### Your goal:
Report every line of the data where the string "agent" appears.

[Dataset entries]
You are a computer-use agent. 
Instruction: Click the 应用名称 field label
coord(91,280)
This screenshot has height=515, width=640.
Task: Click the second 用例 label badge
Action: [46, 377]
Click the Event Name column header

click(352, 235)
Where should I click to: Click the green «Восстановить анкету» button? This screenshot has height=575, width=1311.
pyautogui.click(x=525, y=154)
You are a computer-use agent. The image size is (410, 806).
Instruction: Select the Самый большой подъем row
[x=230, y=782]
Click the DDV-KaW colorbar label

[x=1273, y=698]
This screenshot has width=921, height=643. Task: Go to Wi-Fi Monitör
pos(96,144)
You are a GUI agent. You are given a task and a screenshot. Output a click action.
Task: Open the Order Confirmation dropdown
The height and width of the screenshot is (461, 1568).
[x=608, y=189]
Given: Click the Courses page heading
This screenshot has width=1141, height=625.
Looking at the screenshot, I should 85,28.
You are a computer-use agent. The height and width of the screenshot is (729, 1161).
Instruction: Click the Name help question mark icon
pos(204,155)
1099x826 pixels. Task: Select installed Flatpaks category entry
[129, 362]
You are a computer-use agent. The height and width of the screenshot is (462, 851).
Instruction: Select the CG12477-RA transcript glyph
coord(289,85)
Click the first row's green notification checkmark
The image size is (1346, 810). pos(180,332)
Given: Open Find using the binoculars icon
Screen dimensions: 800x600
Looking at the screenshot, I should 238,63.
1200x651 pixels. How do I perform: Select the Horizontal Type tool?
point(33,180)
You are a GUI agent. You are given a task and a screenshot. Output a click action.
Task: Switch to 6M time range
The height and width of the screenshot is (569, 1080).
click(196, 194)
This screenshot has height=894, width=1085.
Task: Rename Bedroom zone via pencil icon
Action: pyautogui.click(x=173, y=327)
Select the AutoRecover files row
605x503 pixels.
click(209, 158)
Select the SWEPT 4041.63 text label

### Written answer:
You are a computer-use agent. 
You are a computer-use agent. The image size is (410, 806).
You are a GUI agent. You are given a task and a screenshot. Output a click action.
You are a computer-use agent. The height and width of the screenshot is (729, 1161).
You are a computer-use agent. The height and width of the screenshot is (462, 851).
You are a GUI agent. You are given a task and a screenshot. Output a click action.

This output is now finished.